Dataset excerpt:
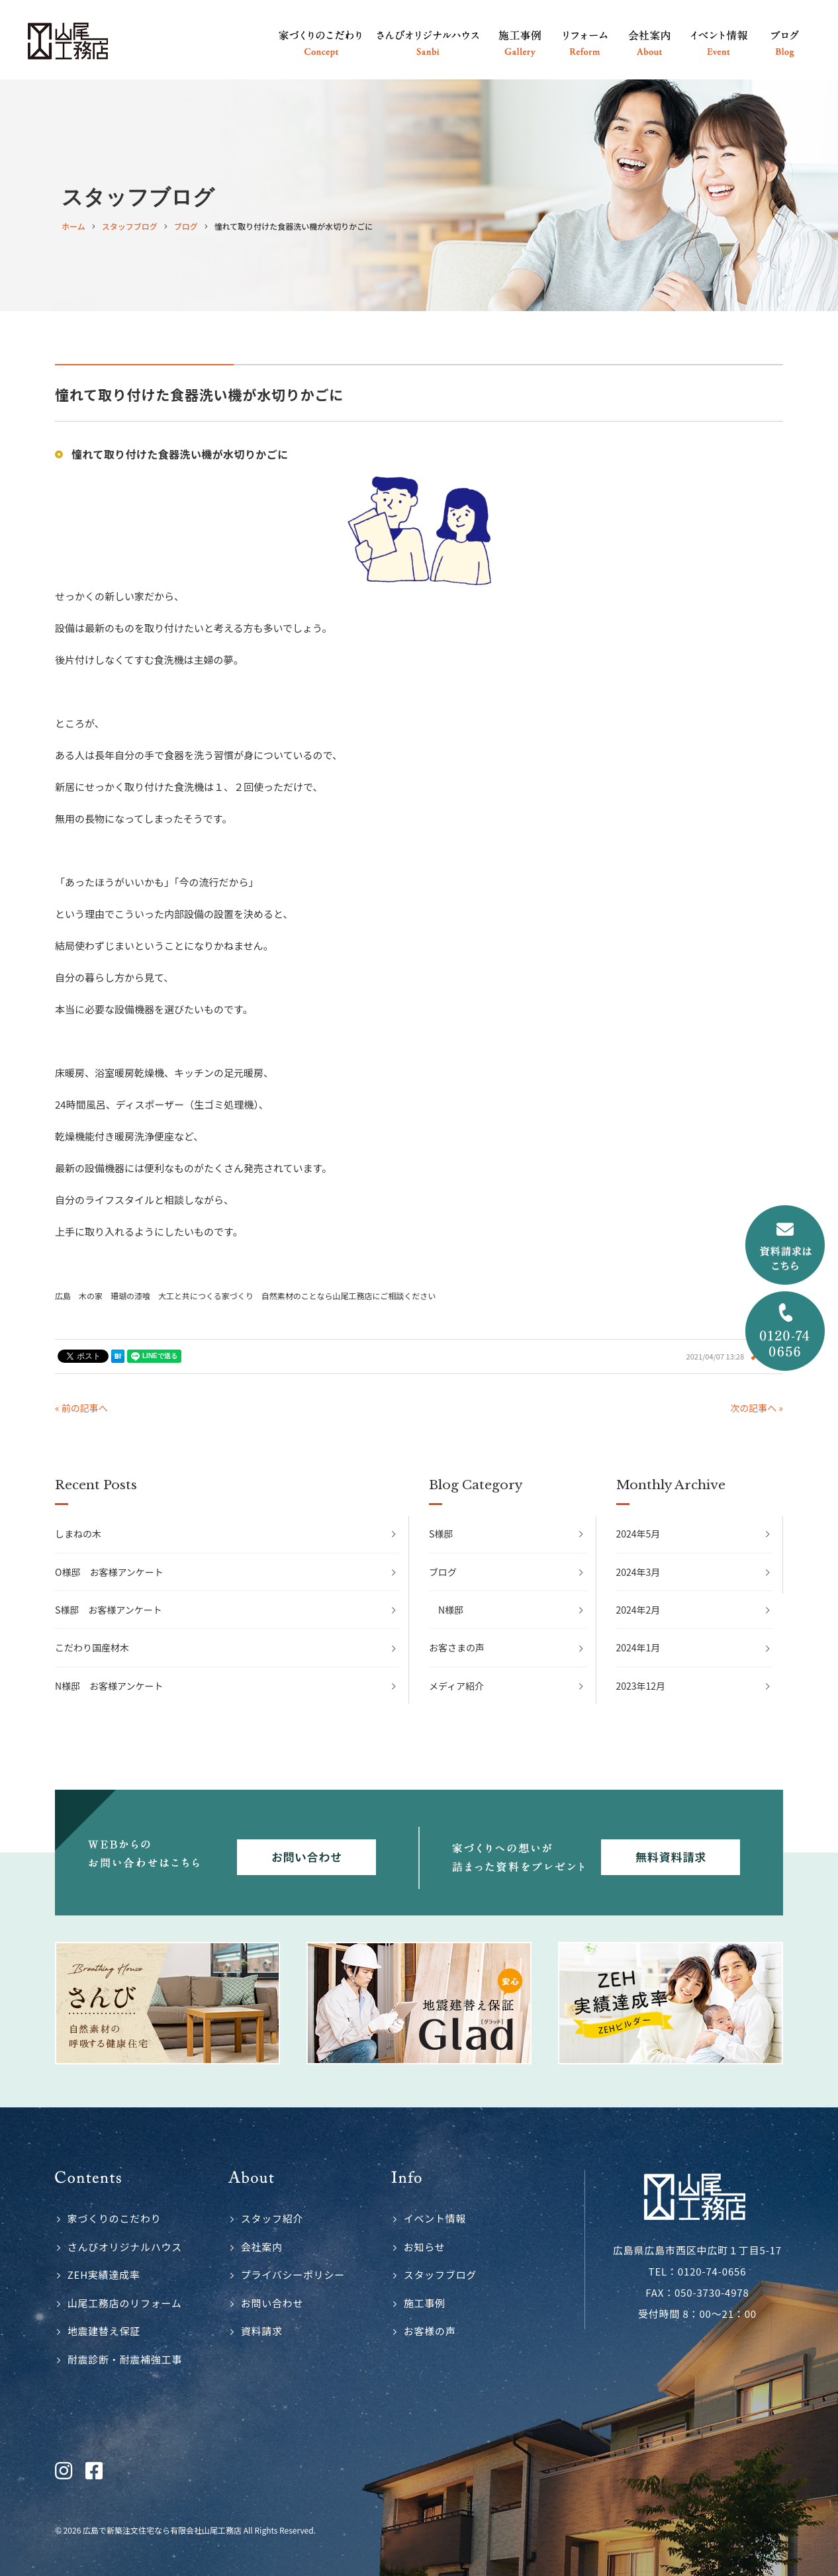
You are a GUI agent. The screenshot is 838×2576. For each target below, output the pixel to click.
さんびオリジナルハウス (125, 2247)
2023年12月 (641, 1685)
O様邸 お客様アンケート (109, 1572)
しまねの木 (78, 1533)
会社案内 (262, 2247)
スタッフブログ (440, 2274)
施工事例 (424, 2303)
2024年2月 (638, 1609)
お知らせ (424, 2247)
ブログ (443, 1572)
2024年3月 (638, 1572)
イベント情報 (435, 2218)
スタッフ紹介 (272, 2218)
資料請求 (262, 2331)
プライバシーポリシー (293, 2274)
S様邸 (441, 1533)
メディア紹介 (456, 1685)
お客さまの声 (457, 1647)
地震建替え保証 (104, 2331)
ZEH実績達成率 (104, 2274)
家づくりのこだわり (115, 2218)
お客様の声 (430, 2331)
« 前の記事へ (81, 1407)
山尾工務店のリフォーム (125, 2303)
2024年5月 (638, 1533)
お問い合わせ (272, 2303)
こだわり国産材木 (92, 1647)
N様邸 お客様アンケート (109, 1685)
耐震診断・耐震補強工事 (125, 2359)
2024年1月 (638, 1647)
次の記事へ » (756, 1407)
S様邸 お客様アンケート (108, 1609)
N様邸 (450, 1609)
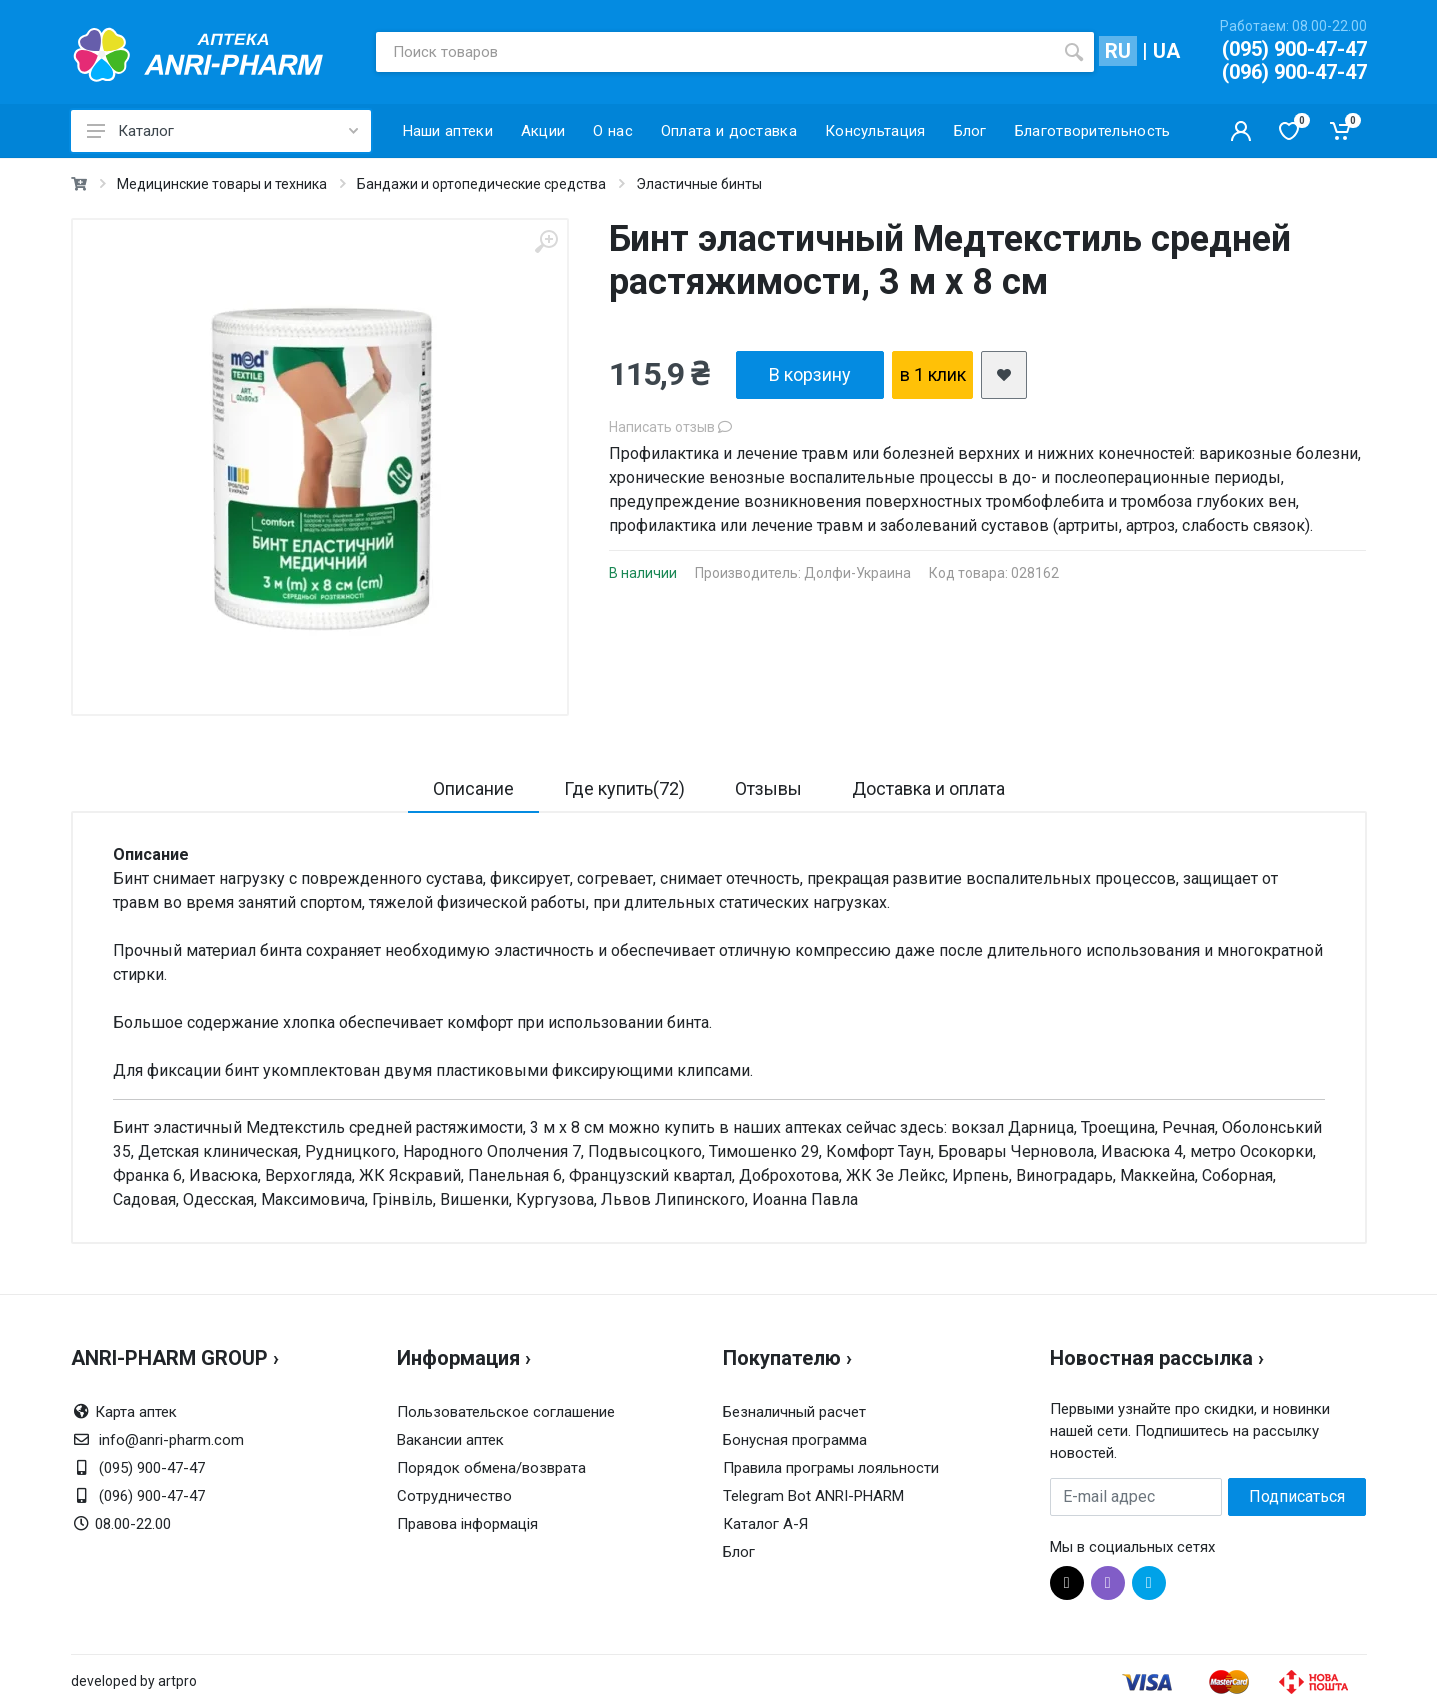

JOB: Can you reproduce all of the data above exactly, line for line, leaving out the pictures?

CORRECT OUTPUT:
You are a GUI agent. The screenshot is 838×2576. For each target below, output the pixel to click.
さんびオリジナルハウス (125, 2247)
2023年12月 (641, 1685)
O様邸 お客様アンケート (109, 1572)
しまねの木 (78, 1533)
会社案内 (262, 2247)
スタッフブログ (440, 2274)
施工事例 (424, 2303)
2024年2月 (638, 1609)
お知らせ (424, 2247)
ブログ (443, 1572)
2024年3月 (638, 1572)
イベント情報 (435, 2218)
スタッフ紹介 (272, 2218)
資料請求 (262, 2331)
プライバシーポリシー (293, 2274)
S様邸 (441, 1533)
メディア紹介 (456, 1685)
お客さまの声 (457, 1647)
地震建替え保証 (104, 2331)
ZEH実績達成率 (104, 2274)
家づくりのこだわり (115, 2218)
お客様の声 (430, 2331)
« 前の記事へ (81, 1407)
山尾工務店のリフォーム (125, 2303)
2024年5月 (638, 1533)
お問い合わせ (272, 2303)
こだわり国産材木 (92, 1647)
N様邸 お客様アンケート (109, 1685)
耐震診断・耐震補強工事 (125, 2359)
2024年1月 (638, 1647)
次の記事へ » (756, 1407)
S様邸 お客様アンケート (108, 1609)
N様邸 (450, 1609)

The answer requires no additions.